La bande originale composée par Amaury Chabauty est un énorme coup de cœur ! J'adore le thème musical original Stéphanie et les arrangements de Where did you sleep last night? de Nirvana et Where is my mind? des Pixies dans des versions très douce enregistrées avec Les Petits Chanteurs à la croix de bois. I will survive, hymne de la coupe du monde de football, surprend dans un arrangement piano mélodique. On dirait que les paroles d'Un samedi soir sur la terre de Francis Cabrel ont été écrites sur mesure pour le duo Anthony & Steph, c'est une scène magnifique tellement attendue par les spectateurs.
Je suis certainement particulièrement touchée par la musique parce que j'avais le même Walkman jaune et gris Sony qu'Anthony 😉 C'est agréable de revivre les années 90 au travers de cette reconstitution via la musique et les habits de l'époque notamment.
Le générique de fin se déroule sur Born to run du boss Bruce Springsteen. A la fin du livre, Anthony enfourche sa Suzuki à Heillange : "Ces mêmes impressions de soir d'été, l'ombre des bois, le vent sur son visage, l'exacte odeur de l'air, le grain de la route familier comme la peau d'une fille. Cette empreinte que la vallée avait laissée dans sa chair. L'effroyable douceur d'appartenir." Ce dernier plan cinématographique parvient à exprimer tous ces mots en images.
Les frères Boukherma, jumeaux réalisateurs âgés de 32 ans seulement, sont talentueux. On leur doit déjà Teddy avec Anthony Bajon en loup-garou et L'année du requin avec Marina Foïs et Jean-Pascal Zadi.

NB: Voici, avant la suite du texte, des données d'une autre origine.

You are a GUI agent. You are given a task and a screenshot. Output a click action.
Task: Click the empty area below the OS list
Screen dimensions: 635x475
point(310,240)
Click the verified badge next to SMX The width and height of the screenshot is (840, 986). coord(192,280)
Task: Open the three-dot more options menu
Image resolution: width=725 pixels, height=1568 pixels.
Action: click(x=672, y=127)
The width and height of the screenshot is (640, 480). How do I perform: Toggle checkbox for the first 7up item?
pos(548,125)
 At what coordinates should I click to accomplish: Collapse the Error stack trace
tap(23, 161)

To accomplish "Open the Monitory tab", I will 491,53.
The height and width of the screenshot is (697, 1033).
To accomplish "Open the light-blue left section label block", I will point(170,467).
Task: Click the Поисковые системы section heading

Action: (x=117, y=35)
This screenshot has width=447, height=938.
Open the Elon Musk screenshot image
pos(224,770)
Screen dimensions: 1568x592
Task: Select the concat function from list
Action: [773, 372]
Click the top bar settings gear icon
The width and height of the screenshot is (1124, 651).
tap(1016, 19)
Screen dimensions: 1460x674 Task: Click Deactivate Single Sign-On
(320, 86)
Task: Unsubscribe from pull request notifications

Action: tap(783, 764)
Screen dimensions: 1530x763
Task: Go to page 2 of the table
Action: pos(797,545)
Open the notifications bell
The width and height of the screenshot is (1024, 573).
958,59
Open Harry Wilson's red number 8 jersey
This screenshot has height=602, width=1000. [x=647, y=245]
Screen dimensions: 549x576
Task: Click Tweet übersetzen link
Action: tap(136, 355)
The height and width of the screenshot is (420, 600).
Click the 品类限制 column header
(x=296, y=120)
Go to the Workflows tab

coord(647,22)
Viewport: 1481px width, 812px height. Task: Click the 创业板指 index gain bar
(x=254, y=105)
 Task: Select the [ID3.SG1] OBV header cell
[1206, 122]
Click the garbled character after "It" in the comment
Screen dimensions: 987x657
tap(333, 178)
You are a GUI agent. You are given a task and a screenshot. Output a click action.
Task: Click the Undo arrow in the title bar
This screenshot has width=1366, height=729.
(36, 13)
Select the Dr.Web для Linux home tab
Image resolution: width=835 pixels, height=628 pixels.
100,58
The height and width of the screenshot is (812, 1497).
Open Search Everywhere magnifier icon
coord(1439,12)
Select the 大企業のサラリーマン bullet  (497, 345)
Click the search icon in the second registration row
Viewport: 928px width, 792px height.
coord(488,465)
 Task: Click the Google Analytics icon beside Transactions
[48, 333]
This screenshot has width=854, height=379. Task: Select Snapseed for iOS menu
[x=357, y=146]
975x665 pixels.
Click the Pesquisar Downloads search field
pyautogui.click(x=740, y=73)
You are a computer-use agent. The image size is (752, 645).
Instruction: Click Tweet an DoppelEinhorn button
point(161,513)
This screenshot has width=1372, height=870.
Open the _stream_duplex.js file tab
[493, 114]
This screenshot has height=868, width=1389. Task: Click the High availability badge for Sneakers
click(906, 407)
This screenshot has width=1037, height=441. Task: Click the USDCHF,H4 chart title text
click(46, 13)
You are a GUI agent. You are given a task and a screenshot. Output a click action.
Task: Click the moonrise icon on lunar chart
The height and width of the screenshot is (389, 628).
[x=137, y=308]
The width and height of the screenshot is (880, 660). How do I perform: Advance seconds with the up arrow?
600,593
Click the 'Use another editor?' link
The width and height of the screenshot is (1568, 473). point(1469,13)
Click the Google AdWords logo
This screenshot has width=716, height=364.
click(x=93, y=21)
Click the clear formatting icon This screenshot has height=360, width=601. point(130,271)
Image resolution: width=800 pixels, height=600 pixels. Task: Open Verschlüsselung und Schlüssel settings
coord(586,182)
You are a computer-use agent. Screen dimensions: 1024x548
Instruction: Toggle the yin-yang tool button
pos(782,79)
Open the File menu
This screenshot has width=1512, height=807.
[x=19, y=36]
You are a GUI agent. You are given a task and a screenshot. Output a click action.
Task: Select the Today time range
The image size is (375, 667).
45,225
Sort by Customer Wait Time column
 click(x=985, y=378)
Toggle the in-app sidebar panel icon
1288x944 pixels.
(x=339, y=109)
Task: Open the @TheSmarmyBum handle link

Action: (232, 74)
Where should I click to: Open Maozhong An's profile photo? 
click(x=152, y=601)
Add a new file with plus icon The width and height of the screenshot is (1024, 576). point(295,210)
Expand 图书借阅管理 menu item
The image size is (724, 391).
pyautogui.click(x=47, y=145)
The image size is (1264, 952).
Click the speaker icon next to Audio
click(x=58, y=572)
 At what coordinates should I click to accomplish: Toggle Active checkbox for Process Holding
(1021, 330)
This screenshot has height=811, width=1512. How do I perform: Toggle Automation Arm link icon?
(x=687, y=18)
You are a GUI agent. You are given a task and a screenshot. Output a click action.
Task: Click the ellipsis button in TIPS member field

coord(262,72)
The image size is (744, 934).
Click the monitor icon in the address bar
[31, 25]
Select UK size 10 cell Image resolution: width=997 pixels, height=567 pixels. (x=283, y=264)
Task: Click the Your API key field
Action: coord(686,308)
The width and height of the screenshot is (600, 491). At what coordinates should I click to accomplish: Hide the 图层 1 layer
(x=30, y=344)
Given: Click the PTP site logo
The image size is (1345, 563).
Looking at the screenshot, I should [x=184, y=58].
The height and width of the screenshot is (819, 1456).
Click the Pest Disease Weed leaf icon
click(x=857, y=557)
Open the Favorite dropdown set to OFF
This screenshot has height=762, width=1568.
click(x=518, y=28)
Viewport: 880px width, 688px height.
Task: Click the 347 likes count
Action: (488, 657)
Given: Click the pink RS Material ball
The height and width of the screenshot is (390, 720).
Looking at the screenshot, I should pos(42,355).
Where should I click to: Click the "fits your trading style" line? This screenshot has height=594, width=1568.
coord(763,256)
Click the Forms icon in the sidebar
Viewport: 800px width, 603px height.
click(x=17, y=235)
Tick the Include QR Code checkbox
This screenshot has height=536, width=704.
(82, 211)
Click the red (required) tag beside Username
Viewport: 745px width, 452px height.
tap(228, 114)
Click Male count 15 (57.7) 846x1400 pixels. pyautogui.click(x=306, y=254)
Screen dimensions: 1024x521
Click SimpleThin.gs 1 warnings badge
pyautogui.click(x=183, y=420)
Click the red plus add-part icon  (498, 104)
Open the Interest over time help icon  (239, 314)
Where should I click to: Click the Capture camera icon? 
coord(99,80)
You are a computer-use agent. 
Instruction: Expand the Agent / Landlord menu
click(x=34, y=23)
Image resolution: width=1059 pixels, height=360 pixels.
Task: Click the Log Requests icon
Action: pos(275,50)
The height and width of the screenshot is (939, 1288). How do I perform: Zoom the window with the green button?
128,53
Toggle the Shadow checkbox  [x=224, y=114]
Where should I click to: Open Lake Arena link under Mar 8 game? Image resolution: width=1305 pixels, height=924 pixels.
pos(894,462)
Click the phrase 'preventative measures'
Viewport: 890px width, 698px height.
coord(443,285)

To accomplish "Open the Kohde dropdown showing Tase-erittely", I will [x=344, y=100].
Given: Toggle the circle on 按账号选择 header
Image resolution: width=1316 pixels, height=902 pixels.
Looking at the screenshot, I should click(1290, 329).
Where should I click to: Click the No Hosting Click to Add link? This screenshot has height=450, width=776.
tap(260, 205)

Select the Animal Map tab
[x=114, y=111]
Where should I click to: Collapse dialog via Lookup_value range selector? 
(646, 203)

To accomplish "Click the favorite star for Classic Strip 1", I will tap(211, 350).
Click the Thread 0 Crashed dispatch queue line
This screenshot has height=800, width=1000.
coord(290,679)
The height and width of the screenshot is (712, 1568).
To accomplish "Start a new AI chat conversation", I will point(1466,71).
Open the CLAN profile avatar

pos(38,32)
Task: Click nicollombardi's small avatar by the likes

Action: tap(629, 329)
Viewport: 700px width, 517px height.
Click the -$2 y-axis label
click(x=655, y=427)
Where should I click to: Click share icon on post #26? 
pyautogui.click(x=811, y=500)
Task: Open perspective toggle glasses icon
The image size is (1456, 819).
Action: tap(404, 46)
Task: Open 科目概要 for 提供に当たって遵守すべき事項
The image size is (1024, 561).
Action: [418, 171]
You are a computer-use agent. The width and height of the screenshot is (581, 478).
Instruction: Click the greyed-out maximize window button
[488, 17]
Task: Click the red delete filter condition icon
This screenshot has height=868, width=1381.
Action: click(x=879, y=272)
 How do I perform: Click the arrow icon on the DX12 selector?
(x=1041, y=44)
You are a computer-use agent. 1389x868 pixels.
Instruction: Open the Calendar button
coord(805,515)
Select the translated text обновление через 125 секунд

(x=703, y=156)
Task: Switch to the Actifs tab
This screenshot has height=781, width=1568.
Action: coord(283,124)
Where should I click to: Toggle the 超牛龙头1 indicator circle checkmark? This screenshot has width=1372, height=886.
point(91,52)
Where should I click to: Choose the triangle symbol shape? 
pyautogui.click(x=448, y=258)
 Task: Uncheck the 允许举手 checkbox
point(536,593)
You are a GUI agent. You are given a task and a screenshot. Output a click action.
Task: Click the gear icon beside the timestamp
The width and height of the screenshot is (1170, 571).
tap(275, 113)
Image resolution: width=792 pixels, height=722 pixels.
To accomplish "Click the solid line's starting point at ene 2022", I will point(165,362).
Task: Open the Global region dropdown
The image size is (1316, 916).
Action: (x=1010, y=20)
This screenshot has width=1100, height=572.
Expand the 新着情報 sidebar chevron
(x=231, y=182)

C'est toujours compliqué de voir adapter à l'écran un livre qu'on a beaucoup aimé, qui nous a fait découvrir un auteur dont on a lu toute l'œuvre ensuite.
L'adaptation est fidèle, les personnages sont forts, le suspense intense, les décors visuellement impactants (comme l'allée de box lieu de rendez-vous d'Hacine, les majestueux hauts fourneaux, le lac). Certaines scènes sont très fortes et impriment la rétine (par exemple, quand Anthony est face au miroir dans sa chambre avec le flingue - référence à Are you talking to me? -, le feu d'artifice rassemblant tous les résidents malgré leurs oppositions, la lumière de la lune éclairant le lac la nuit).
J'ai beaucoup aimé ce film pour la performance de tous ses acteurs, le scénario adapté, la musique et la mise en scène, mais je ne suis pas certaine qu'il me marquera aussi longtemps que le livre qui a été un choc en août 2020. Quand je le relirai, c'est certain qu'Anthony aura désormais les traits de Paul Kircher.